(Extracted records)

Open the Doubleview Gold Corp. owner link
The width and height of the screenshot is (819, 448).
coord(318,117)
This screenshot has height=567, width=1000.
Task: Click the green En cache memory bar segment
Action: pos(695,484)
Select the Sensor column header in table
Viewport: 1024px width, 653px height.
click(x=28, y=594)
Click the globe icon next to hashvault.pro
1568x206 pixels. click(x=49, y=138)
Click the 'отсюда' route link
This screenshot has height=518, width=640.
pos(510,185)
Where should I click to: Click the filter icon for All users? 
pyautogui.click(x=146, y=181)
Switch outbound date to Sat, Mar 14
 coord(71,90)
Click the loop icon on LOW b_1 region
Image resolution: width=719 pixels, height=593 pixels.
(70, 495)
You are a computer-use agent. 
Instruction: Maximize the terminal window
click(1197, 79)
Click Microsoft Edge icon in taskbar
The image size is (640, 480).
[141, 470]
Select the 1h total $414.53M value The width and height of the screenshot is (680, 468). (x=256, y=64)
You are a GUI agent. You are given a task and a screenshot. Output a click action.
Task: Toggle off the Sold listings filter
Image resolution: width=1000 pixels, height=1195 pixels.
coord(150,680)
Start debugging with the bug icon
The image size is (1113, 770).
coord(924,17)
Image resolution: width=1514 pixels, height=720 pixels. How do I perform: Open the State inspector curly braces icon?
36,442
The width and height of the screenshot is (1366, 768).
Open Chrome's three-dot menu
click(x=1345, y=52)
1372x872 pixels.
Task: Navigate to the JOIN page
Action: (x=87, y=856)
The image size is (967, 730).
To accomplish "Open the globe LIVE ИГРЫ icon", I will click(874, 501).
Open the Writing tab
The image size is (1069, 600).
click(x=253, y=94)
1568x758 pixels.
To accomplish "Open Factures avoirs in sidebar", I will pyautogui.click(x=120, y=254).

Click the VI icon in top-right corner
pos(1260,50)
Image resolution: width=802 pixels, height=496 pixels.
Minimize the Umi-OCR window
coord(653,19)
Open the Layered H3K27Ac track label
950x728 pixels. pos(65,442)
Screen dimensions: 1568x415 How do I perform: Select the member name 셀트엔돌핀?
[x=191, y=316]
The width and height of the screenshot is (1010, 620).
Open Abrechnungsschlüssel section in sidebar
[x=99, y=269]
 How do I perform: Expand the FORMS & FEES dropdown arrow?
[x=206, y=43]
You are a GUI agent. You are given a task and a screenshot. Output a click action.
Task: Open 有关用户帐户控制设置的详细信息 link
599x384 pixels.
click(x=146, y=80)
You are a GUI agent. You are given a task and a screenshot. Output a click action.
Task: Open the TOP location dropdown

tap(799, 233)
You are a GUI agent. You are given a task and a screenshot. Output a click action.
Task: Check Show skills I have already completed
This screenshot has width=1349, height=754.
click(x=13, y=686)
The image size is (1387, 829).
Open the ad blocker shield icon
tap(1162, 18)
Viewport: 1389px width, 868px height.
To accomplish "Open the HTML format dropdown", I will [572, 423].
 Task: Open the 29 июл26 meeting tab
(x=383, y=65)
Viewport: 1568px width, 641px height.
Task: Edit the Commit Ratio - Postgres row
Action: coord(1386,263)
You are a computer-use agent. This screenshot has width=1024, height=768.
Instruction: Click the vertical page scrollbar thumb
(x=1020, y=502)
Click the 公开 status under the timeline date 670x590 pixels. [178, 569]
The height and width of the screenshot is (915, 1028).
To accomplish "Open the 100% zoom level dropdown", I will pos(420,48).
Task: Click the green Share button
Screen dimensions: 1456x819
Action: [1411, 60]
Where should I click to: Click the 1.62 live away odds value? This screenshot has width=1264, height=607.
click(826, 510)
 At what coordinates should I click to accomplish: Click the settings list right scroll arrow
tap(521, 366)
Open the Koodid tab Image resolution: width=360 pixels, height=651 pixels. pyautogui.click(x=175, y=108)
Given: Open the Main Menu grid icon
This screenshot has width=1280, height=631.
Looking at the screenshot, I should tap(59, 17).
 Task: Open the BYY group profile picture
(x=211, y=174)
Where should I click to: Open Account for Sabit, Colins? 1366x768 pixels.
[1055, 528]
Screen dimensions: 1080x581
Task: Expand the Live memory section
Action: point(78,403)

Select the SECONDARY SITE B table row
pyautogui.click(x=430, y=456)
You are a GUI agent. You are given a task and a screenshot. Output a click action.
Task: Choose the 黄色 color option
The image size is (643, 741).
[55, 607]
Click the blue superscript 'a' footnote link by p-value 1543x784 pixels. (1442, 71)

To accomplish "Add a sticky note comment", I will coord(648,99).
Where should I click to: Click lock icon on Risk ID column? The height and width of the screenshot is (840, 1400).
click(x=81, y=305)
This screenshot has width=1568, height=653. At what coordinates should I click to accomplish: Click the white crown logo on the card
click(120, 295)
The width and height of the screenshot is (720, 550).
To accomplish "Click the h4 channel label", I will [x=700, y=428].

• _What to work on_
Filter the entries down to the lines that hold "will". Copy those lines.

• _Answer area_
To accomplish "Open the globe LIVE ИГРЫ icon", I will click(874, 501).
To accomplish "Open Factures avoirs in sidebar", I will pyautogui.click(x=120, y=254).
To accomplish "Open the HTML format dropdown", I will [572, 423].
To accomplish "Open the 100% zoom level dropdown", I will pos(420,48).
To accomplish "Add a sticky note comment", I will coord(648,99).
To accomplish "Click the h4 channel label", I will [x=700, y=428].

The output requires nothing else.